Output every line of the listing, exactly and completely.

BEGIN EXERCISE INPUTS

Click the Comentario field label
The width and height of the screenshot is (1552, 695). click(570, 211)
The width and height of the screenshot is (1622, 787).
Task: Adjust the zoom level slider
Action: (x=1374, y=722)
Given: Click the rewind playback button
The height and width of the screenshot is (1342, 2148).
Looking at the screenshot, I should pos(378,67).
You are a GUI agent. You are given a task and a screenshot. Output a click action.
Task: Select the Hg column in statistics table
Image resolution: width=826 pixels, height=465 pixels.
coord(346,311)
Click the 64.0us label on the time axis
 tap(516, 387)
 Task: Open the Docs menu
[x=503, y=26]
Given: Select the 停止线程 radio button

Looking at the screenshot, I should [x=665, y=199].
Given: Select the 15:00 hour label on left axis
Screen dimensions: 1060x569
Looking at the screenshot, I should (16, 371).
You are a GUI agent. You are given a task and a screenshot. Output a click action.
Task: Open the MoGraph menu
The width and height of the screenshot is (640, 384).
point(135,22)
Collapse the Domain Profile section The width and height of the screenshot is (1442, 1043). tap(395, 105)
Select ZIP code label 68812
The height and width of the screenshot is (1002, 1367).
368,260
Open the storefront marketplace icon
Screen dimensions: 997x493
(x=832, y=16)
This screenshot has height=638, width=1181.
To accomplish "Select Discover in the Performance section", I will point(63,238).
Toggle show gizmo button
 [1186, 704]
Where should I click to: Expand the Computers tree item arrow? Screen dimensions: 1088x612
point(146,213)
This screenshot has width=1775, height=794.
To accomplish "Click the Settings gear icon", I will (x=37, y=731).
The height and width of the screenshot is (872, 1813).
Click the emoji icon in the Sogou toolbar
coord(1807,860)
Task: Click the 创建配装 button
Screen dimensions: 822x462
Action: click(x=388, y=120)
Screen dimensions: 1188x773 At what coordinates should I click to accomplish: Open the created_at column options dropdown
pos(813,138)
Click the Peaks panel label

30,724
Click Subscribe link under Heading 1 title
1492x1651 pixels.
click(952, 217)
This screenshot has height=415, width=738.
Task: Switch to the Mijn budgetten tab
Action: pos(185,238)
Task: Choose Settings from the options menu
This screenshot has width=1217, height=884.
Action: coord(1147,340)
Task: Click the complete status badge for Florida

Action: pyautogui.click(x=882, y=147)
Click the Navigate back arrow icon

END EXERCISE INPUTS

SOLUTION FOR THIS PROBLEM:
Click the Comentario field label
The width and height of the screenshot is (1552, 695). click(570, 211)
The width and height of the screenshot is (1622, 787).
Task: Adjust the zoom level slider
Action: (x=1374, y=722)
Given: Click the rewind playback button
The height and width of the screenshot is (1342, 2148).
Looking at the screenshot, I should pos(378,67).
You are a GUI agent. You are given a task and a screenshot. Output a click action.
Task: Select the Hg column in statistics table
Image resolution: width=826 pixels, height=465 pixels.
coord(346,311)
Click the 64.0us label on the time axis
 tap(516, 387)
 Task: Open the Docs menu
[x=503, y=26]
Given: Select the 停止线程 radio button

Looking at the screenshot, I should [x=665, y=199].
Given: Select the 15:00 hour label on left axis
Screen dimensions: 1060x569
Looking at the screenshot, I should (16, 371).
You are a GUI agent. You are given a task and a screenshot. Output a click action.
Task: Open the MoGraph menu
The width and height of the screenshot is (640, 384).
point(135,22)
Collapse the Domain Profile section The width and height of the screenshot is (1442, 1043). tap(395, 105)
Select ZIP code label 68812
The height and width of the screenshot is (1002, 1367).
368,260
Open the storefront marketplace icon
Screen dimensions: 997x493
(x=832, y=16)
This screenshot has height=638, width=1181.
To accomplish "Select Discover in the Performance section", I will point(63,238).
Toggle show gizmo button
 [1186, 704]
Where should I click to: Expand the Computers tree item arrow? Screen dimensions: 1088x612
point(146,213)
This screenshot has width=1775, height=794.
To accomplish "Click the Settings gear icon", I will (x=37, y=731).
The height and width of the screenshot is (872, 1813).
Click the emoji icon in the Sogou toolbar
coord(1807,860)
Task: Click the 创建配装 button
Screen dimensions: 822x462
Action: click(x=388, y=120)
Screen dimensions: 1188x773 At what coordinates should I click to accomplish: Open the created_at column options dropdown
pos(813,138)
Click the Peaks panel label

30,724
Click Subscribe link under Heading 1 title
1492x1651 pixels.
click(952, 217)
This screenshot has height=415, width=738.
Task: Switch to the Mijn budgetten tab
Action: pos(185,238)
Task: Choose Settings from the options menu
This screenshot has width=1217, height=884.
Action: coord(1147,340)
Task: Click the complete status badge for Florida

Action: pyautogui.click(x=882, y=147)
Click the Navigate back arrow icon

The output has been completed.